But an important point I’d like to stress is that AC may be particularly beneficial in massive acetaminophen overdoses (500-1000 mg/kg ingestions). A common rationale for not giving AC in these situations is that in massive overdoses, AC is unlikely to decrease the ultimate need for NAC, with an underlying assumption that early NAC therapy will be universally effective.

But the data from the ATOM-2 study directly challenges the validity of this viewpoint. In this study, they examined massive acetaminophen ingestions, defined as > 40g, using a prospective observational study through Poisons Information Centres and retrospective studies from 3 clinical toxicology unit databases over 20 years. They found that several patients treated with NAC within hours of a massive overdose still went on to severe liver injury, even to require a liver transplant, but this did not occur in any patients receiving early AC (15).

My approach:

Despite this evidence, the culture in medicine and toxicology still remains that most tend not to give AC in acetaminophen overdose. It can be considered up to 2 hours after overdose in an attempt to reduce the treatment threshold for NAC and to reduce a patients hospital length of stay. However, it should be more strongly considered in polypharmacy ingestions, and especially in massive acetaminophen ingestions, as we now know that in some instances, NAC is just not enough to prevent serious sequelae.

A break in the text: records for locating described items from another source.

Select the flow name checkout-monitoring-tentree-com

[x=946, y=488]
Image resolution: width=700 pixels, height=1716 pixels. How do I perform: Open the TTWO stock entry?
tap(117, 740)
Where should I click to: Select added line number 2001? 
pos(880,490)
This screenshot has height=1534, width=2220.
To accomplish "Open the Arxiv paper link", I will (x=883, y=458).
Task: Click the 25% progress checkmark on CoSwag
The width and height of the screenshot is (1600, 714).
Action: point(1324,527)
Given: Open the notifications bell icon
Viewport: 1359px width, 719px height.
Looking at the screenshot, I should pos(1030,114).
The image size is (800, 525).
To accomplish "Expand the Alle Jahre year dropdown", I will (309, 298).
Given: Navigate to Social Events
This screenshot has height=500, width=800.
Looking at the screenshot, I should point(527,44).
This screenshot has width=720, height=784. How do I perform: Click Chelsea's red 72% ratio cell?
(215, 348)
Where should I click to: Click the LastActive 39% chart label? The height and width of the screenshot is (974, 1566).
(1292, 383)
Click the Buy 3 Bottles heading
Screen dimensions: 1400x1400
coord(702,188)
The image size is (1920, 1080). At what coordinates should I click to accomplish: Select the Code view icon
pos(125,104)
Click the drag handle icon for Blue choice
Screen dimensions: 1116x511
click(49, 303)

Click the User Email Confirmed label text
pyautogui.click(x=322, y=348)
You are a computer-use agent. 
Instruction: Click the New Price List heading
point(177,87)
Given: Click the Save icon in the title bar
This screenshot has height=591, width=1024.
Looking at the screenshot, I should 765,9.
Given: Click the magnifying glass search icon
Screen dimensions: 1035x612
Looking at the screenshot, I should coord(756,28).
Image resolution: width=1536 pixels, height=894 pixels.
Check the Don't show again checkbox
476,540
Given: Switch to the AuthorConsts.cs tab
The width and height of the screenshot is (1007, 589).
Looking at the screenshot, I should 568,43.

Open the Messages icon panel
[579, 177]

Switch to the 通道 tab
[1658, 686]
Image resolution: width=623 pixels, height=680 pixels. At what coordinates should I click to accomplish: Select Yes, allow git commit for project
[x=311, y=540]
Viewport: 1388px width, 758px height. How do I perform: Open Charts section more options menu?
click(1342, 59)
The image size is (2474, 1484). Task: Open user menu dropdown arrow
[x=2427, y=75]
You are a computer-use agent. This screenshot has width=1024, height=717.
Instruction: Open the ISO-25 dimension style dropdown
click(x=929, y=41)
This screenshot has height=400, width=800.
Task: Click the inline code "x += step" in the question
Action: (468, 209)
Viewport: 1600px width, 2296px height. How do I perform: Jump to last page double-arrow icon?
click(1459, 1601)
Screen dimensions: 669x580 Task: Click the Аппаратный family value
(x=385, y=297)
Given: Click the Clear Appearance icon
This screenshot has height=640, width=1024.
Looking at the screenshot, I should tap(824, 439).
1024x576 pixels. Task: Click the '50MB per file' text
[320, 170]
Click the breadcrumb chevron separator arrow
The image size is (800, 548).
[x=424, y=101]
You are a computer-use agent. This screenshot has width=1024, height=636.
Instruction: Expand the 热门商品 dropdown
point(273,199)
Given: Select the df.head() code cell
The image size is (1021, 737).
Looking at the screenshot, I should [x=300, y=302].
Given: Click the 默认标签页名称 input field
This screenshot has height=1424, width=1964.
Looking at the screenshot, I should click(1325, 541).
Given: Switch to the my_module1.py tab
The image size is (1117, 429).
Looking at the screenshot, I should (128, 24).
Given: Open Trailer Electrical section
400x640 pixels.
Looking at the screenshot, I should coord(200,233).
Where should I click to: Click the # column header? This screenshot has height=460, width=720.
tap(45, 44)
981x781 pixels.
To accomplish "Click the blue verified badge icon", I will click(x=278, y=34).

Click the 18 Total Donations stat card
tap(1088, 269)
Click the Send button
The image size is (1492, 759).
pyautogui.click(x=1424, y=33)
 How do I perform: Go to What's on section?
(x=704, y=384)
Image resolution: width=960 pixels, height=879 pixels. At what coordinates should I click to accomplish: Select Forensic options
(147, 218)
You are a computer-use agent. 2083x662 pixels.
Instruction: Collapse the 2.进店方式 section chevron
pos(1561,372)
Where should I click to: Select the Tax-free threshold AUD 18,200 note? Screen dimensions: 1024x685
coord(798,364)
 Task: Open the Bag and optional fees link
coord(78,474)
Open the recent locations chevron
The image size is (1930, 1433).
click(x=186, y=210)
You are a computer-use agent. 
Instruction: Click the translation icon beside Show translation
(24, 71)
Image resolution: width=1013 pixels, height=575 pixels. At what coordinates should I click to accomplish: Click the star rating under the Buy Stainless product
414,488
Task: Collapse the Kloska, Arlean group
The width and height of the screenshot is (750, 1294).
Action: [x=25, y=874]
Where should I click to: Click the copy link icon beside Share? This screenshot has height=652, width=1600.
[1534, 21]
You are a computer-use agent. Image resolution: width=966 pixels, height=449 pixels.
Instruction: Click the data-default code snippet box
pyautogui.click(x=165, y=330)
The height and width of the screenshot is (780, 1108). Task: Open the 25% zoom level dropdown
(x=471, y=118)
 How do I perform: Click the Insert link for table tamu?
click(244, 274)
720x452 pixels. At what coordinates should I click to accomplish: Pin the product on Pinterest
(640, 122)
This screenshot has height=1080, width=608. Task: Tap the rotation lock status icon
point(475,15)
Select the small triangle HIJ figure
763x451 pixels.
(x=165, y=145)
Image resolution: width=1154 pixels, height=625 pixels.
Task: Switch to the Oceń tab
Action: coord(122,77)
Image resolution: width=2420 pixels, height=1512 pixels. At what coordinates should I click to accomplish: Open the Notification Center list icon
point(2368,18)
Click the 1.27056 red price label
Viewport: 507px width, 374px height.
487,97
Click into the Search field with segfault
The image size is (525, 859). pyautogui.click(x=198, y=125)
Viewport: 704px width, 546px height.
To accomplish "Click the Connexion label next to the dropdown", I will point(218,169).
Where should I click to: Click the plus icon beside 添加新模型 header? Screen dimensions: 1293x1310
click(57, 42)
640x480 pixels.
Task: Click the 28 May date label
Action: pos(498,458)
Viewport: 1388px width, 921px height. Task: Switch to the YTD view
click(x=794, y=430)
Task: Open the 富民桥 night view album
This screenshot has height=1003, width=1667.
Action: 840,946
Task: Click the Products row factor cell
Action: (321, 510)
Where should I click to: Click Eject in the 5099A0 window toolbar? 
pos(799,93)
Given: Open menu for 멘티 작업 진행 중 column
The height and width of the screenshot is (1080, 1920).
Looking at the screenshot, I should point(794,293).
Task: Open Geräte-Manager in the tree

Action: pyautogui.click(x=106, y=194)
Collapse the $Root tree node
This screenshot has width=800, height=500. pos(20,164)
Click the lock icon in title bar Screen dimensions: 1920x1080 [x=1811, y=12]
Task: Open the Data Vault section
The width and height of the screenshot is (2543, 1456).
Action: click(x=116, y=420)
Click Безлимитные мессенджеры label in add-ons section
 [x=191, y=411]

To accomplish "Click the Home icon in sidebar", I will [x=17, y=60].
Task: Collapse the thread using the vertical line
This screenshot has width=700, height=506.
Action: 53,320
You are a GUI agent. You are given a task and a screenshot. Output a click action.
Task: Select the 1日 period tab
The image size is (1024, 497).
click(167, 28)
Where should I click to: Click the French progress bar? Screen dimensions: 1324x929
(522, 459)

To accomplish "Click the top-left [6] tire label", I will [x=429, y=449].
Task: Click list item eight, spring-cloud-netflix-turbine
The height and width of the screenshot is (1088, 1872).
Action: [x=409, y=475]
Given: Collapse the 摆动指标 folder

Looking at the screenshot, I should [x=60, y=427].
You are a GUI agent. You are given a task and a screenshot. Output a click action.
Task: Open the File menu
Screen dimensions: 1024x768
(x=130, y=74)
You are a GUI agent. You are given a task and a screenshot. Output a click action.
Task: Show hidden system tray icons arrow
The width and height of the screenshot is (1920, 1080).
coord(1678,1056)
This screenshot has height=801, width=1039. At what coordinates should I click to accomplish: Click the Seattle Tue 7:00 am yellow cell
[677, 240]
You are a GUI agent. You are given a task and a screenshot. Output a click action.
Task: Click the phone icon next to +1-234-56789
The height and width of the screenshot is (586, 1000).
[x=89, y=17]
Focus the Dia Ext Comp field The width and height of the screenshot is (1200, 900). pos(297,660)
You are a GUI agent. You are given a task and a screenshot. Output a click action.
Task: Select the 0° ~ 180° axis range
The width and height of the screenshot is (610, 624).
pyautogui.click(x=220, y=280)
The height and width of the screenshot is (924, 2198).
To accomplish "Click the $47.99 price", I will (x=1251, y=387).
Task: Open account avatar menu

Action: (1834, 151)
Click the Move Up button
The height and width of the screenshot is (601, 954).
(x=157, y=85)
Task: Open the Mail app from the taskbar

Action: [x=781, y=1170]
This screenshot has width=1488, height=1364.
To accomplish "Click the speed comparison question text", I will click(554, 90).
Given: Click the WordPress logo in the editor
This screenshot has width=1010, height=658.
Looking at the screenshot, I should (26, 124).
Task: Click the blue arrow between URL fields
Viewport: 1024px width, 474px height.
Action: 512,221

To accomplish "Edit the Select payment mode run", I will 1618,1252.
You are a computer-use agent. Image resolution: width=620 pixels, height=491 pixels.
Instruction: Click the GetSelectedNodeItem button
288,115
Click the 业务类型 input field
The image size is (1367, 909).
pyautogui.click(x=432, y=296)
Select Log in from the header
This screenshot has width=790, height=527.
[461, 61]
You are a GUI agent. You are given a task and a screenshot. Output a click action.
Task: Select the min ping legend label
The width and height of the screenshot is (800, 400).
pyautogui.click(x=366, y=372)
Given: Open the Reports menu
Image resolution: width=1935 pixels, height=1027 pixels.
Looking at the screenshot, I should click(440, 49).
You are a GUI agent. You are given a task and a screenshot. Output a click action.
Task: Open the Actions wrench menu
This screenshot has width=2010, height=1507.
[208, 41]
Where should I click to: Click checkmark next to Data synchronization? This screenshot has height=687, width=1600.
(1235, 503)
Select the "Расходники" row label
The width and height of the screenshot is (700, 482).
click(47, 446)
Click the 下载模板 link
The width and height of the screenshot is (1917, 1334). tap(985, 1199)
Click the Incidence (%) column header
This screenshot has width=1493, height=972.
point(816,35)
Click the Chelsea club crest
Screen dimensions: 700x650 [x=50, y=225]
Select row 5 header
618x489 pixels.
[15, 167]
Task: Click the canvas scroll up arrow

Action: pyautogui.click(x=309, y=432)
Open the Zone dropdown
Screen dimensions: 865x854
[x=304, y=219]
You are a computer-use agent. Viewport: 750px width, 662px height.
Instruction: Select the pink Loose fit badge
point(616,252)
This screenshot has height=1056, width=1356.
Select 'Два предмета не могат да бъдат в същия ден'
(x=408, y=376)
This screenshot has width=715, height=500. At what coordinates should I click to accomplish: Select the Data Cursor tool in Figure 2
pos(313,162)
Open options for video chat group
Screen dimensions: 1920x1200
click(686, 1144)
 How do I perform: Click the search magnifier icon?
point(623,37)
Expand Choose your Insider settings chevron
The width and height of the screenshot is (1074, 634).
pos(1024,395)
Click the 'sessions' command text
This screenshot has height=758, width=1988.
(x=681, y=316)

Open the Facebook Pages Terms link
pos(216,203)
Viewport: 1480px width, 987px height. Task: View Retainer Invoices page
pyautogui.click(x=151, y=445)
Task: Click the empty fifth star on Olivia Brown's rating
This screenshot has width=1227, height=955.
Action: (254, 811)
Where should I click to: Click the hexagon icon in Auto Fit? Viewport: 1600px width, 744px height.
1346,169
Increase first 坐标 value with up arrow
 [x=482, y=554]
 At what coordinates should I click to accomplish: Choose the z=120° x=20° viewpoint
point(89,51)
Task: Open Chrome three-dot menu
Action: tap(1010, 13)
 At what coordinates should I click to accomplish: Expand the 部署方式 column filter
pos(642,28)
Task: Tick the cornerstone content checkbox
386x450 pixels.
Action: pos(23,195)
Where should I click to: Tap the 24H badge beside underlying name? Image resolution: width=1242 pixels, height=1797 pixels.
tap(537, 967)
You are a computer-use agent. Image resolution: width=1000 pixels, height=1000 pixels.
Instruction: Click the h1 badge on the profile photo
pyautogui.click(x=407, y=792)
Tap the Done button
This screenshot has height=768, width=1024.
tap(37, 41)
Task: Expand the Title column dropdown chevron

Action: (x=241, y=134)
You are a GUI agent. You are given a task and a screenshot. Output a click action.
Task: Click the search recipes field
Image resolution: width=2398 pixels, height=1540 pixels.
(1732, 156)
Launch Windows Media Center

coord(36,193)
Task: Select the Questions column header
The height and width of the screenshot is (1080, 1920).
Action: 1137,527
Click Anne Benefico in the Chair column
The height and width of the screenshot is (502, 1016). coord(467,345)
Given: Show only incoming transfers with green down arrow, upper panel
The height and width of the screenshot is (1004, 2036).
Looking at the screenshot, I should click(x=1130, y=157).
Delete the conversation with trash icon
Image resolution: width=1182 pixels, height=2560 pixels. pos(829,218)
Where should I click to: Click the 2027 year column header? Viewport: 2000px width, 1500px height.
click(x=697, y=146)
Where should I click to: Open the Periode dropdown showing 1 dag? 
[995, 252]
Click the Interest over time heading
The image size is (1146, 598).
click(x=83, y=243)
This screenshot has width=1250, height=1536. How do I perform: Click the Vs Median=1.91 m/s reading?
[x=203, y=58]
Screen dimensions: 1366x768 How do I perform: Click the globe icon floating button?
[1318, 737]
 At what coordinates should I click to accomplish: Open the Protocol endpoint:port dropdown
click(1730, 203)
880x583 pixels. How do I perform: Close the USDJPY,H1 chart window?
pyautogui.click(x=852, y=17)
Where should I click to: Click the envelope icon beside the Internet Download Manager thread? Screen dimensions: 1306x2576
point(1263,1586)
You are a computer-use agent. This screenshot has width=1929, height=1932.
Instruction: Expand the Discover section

While theoretically one might think that the use of the two decontamination strategies would be more effective, a lot of the concern surrounding this combination is the thought that PEG might reduce the adsorptive capacities of AC.

Indeed, this phenomenon has been shown to be true in in-vitro studies, where the addition of PEG solution to AC reduces its efficacy in adsorbing fluoxetine, theophylline, cocaine, and salicylic acid (16, 17, 18, 19).

This is further demonstrated in human volunteer studies. In one such study, volunteers ingested carbamazepine, theophylline, sustained release verapamil and salicylate, then were randomized to receive either AC alone, AC followed by whole bowel irrigation (WBI), or water. The addition of WBI to AC did not increase the efficacy of AC on any of the absorption parameters of the drugs studied, and on the contrary, WBI significantly decreased the efficacy of AC with respect to carbamazepine levels (20).

My approach:

The data supporting the use of AC and WBI as a combined decontamination strategy is lacking. However, this combined approach is still often employed in dangerous overdoses of sustained-release medications (think massive Bupropion overdoses!), that have the potential to cause serious toxicity. While this approach is not evidence based and largely based on expert opinion, I recommend giving a first dose of AC after the airway is secured. This gives AC time to interact with the drug in the absence of PEG solution. During this time, I would set up for WBI. After WBI is complete, I would then administer a second dose of AC after another 1-2 hours.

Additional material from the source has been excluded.